A los 18 años se mudó a Caracas para consolidar su formación en la Escuela de Bellas Artes, donde recibió clases de Cruz-Diez y otros reconocidos maestros venezolanos. Y en 1964 dio un giro a su vida al trasladarse a París para estudiar por cuatro años sociología del arte en la Sorbona.

Al hablar de su llegada a la capital francesa, a donde también se había mudado Cruz-Diez, Ravelo recordó que tras dejar las maletas en el hotel fue de inmediato a visitar a su mentor para consultarle qué tan difícil era surgir allí.

La respuesta del maestro fue contundente: “Aquí pasa una cosa, el bistec pasa una sola vez. Si tú estas preparado, bien formado y bien preparado, el bistec tú lo agarras. Si tú no estás preparado, él pasa y tarda 20 años en volver a pasar. Entonces tienes que esperarte 20 años para poderlo agarrar”.

Un año después, en medio de sus estudios de sociología, retomó su actividad creadora y se sumergió en el arte cinético para crear su propio lenguaje, partiendo de la fragmentación del color y la luz.

¿Por qué optó por el cinetismo y no por otra corriente?

“Era lo que venía en orden cronológico en la historia del arte”, dijo Ravelo, al tiempo que agregó que en el momento que tomó la decisión su mente se invadió de los colores de los árboles de Venezuela, y en especial los de Caripito. “Eso me penetró completo y comencé a hacer cuadros ya inspirado en la naturaleza”.

A diferencia de Cruz-Diez, que vivió en París hasta su muerte el pasado 27 de julio, Ravelo volvió a su tierra 30 años después, en la década de 1990. Pero al igual que muchos de sus colegas llevó su arte a las calles de Venezuela independientemente de su lugar de residencia.

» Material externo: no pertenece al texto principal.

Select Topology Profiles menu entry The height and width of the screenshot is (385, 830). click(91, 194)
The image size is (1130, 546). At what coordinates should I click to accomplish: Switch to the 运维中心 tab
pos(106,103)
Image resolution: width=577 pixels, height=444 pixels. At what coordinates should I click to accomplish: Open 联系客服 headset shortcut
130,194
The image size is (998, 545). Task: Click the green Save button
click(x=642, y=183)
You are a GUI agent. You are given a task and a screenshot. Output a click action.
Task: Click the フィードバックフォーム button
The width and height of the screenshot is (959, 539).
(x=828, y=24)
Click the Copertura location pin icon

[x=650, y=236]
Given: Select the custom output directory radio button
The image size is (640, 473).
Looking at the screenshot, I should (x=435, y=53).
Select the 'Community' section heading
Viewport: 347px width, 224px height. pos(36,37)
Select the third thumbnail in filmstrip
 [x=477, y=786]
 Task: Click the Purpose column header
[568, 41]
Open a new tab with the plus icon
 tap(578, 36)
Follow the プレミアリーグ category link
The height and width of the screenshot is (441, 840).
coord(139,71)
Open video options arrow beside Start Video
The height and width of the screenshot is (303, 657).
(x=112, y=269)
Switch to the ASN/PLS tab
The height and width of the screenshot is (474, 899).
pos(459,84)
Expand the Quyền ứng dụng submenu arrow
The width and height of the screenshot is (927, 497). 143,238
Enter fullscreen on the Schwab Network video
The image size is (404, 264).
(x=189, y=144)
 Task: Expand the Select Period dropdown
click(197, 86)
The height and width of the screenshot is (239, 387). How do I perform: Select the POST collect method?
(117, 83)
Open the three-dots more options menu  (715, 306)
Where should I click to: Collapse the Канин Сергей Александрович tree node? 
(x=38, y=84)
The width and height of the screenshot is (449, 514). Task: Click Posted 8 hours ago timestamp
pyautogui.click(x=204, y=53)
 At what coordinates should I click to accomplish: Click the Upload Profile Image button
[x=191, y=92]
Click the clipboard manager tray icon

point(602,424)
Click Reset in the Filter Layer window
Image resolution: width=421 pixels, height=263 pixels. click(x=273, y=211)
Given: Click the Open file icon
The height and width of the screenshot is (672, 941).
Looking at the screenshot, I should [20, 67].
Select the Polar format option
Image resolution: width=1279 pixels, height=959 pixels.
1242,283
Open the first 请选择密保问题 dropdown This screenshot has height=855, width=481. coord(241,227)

Es así como en los 70 desarrolló el proyecto de participación colectiva de arte en la calle y lo puso en práctica por primera vez en 1975, en el barrio Los Cerritos de Caripito, donde algunos de los habitantes participaron en la elaboración de un mural. Esa idea la replicó en 2012 y 2013 en las localidades francesas de Generlard y Marcigny, y dos años después en La Habana.

A lo largo de más de cinco décadas de trayectoria, Ravelo ha acumulado una vasta y variada producción que incluye varios cientos de obras de arte entre cuadros, esculturas y murales, algunos de los cuales adornan paredes de vías y barriadas populares en Caracas y otras localidades del interior del país.

La avanzada edad no se ha convertido en impedimento para el maestro que hoy se muestra pleno y confiado de que el poderoso movimiento que ayudó a impulsar seguirá adelante, pese a los tiempos de crisis que azotan a Venezuela.

Las nuevas generaciones están “bien cimentadas en esta línea”, aseguró. “Nosotros vamos a seguir”.